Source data
════════════════
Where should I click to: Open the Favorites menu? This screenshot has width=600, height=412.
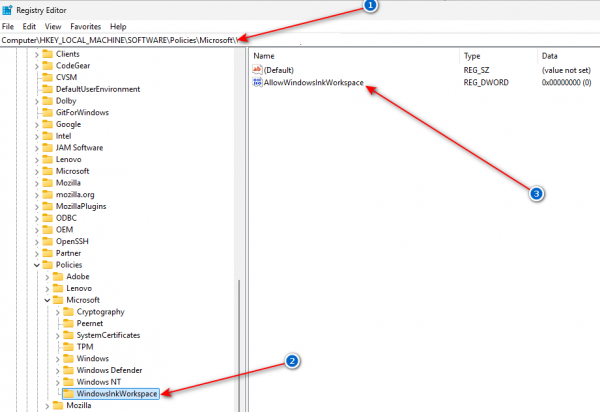pos(84,26)
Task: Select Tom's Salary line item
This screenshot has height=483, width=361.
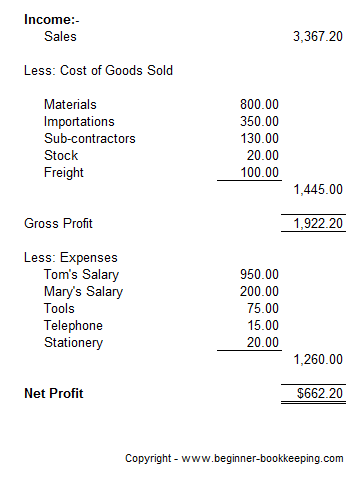Action: click(81, 275)
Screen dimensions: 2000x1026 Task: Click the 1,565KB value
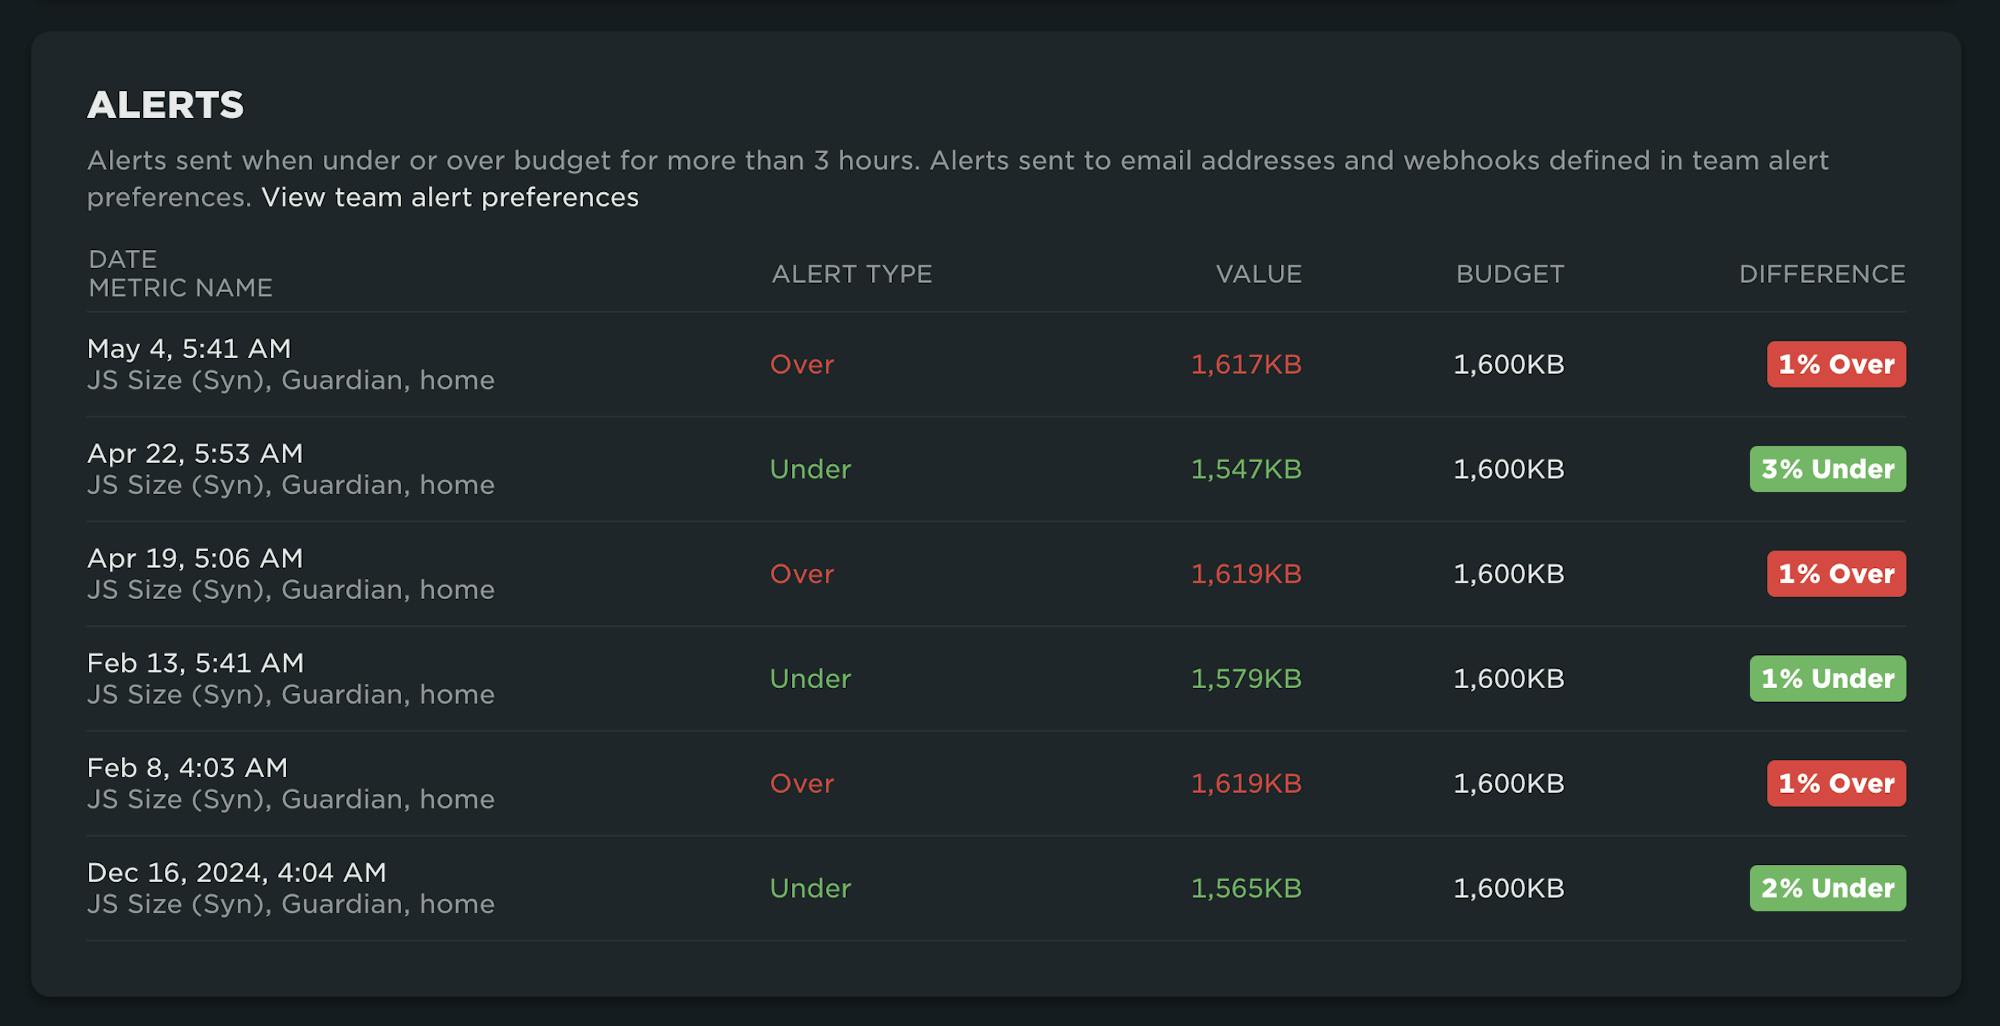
════════════════
Exercise goal:
Among the lines above, find those carrying the word "Task" and copy them out.

Answer to the problem:
Task: Select Tom's Salary line item
Screen dimensions: 2000x1026 Task: Click the 1,565KB value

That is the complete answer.